-- Задание --
Продолжите текст о социальных нормах и ценностно-нормативной поляризации российского общества, начав сразу после его последнего предложения.

-- Исследуемый текст --
Категория нормы определяется как социально навязанный личности императив, требующий от нее пожертвовать какой-то частью своих желаний и интересов во имя социального целого. Принятие нормы как фактора, ограничивающего личностное поведение, не есть вопрос индивидуального выбора. Нормы, по определению, противоречат собственно моменту реализации сугубо личностного, они требуют подчинения некоему символическому стандарту, идеалу поведения. Нормы служат механизмом сдерживания авантюрно-активного характера процесса реализации интересов. В отличие от ценности, норма - наиболее строгая и жесткая социологическая категория. Она более стабильна, чем любая другая социальная характеристика. Изменение социально-нормативной структуры предполагает процесс переадаптации изменившихся личностных интересов и ценностей и требует значительного промежутка времени.
Ко второму десятилетию XXI в. в российском социуме проявилась жесткая поляризация на глубинном ценностно-нормативном уровне.
Современное массовое сознание находится на стыке противоречивых эволюционных потоков - в состоянии критической неопределенности в условиях эклектического смешения инерционной тяги традиции, с одной стороны, и пробивающихся ростков осознания изменений, обусловленных технологическим цифросетевым прорывом, - с другой. В силу этой эклектики движений и пересечений бурлящих потоков во внешней среде массовое сознание оказывается в состоянии неспособности произведения взвешенного выбора.
Достижение социального консенсуса является главной и сложной задачей практического момента. В идеально-типических моделях (Хабермас, Луман) это может быть достигнуто только в условиях развития теоретического и практического дискурса, свободного от различных проявлений силы и давления на коммуникацию. Однако в хаотичной реальности начала XXI в. таких условий нет, и на личностном уровне нет возможностей выправления внешних условий (доведение их до состояния, сколько-нибудь близкого к идеально-типическому). Тем не менее классики теории коммуникации правы в том, что общественный кризис должен разрешаться самими субъектами системы.

-- Содержимое набора данных --
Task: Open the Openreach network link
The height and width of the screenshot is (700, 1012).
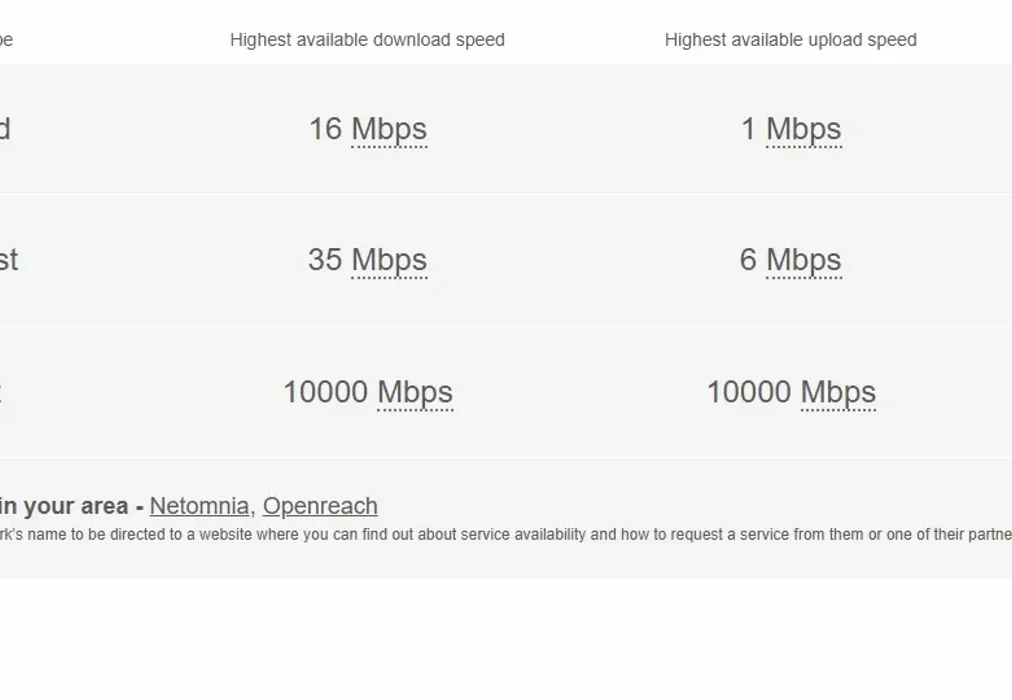Action: (x=320, y=507)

-- Поле ответа --
В обществе, раздираемом противоречиями, велик соблазн призвания некоего «арбитра», способного силой власти погасить противоречия. Однако это эффективно лишь в краткосрочном измерении. В долгосрочной перспективе противоречия лишь накапливаются и при достижении допустимого предела вырываются наружу с уже гораздо большей силой. Как известно из истории, роль такого «арбитра» берет на себя захватившая власть политическая группировка, которая
в соответствии с логикой реализации власти и удержания собственных позиций стремится навязать обществу свое субъективное видение решения проблем. Так, в России начала XX в. большевизм навязывал идеологию коммунизма, в конце XX в. младореформаторы навязывали идеологию либерализма, а в начале XXI в. политики-консерваторы реставрировали доминирующую в социалистический период структурную иерархию в форме «вертикали власти». Но любая идеология и политическая линия, становясь доминирующей, переживала фазу окостенения и становилась рычагом подавления развития интегративных структур микро- и мезоуровней, которые играют решающую роль в эволюционном выправлении системных перекосов. Поступательное подавление политического дискурса и политических отношений стало фактором, лишь усиливающим кризис, обострив противоречия системного и социального уровней и приведшего к эффекту эмоционально-политического раскола общества. Однако политизация общества в кризисные исторические моменты отвлекает от задач поиска прагматичных способов решения проблем, обнаруживая несовместимость ценностных представлений о том, как должно быть устроено общество и каков должен быть вектор развития в посткризисный период.
Общий интерес - это осознание необходимых действий для улучшения условий повседневной жизни. Таким объединяющим разрозненное общество интересом, очевидно, является повышение общего уровня материального благополучия. Но если по определению этой интерес-идеи и цели вряд ли могут возникнуть возражения, то с определением средств достижения возникают нормативно-аксиологические вопросы, возвращающие к вечной теме социальной справедливости.
Понятие справедливости в разных типах обществ имеет разную этимологию и смысловое наполнение. В открытых обществах с развитым уровнем гражданской активности и субъектности термин justice принадлежит к группе терминов, связанных с категориями улаживания, урегулирования различных пониманий реальности (adjustment). Этот термин отражает философский принцип относительности истины и, как следствие, подразумевает многоэтапный поиск наиболее нормативно приемлемых для общественного целого принципов социальных и политических отношений.
В исторический период бурного экономического развития и конкурентной предпринимательской борьбы требование справедливости стало фактором вовлечения активной общественности в публичный коммуникативный процесс для выравнивания социальных перекосов - дистанции между бедными и богатыми, наделенными правами и бесправными. Борьба за справедливость требовала определения «работающих» правил экономического предпринимательства и товарного обмена и одновременно - становления условий социального участия в принятии политических решений.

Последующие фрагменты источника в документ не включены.